• _TASK BRIEF_
Which lines of the data hold the word "status"? Copy all of them.

• _Saved entries_
———

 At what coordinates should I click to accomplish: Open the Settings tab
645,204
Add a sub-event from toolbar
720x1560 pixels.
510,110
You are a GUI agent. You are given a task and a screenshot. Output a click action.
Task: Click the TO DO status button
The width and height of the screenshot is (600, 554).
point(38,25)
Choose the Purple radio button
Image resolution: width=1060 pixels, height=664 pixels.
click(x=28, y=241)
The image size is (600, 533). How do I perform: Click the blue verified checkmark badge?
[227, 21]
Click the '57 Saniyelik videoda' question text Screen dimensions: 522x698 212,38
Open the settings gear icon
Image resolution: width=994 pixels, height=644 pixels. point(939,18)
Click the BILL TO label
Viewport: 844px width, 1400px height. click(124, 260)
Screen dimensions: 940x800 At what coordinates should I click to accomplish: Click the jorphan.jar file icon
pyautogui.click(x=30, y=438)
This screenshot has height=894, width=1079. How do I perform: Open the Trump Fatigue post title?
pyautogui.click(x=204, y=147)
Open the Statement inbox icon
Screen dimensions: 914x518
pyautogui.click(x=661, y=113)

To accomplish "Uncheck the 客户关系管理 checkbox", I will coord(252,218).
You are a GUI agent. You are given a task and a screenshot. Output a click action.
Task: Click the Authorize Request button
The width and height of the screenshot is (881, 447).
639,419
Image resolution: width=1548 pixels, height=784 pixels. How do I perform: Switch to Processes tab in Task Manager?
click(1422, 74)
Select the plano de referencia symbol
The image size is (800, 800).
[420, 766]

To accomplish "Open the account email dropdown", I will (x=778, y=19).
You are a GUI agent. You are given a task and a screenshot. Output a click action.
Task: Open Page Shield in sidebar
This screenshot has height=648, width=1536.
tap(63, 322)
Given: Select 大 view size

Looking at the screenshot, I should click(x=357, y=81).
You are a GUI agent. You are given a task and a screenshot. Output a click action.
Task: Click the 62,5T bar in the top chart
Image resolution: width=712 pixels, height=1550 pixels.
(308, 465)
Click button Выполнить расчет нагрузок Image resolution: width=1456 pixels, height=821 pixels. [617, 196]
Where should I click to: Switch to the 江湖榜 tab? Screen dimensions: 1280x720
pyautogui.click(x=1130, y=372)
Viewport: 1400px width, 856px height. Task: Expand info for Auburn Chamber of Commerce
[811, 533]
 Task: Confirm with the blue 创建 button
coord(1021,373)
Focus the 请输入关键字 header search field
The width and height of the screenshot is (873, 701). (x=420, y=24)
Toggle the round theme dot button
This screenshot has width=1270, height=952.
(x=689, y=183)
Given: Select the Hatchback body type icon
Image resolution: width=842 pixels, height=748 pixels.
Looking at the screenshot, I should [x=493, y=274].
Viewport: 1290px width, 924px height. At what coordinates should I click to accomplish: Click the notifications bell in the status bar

———

• _OUTPUT_
Task: Click the TO DO status button
Viewport: 1290px width, 924px height. At what coordinates should I click to accomplish: Click the notifications bell in the status bar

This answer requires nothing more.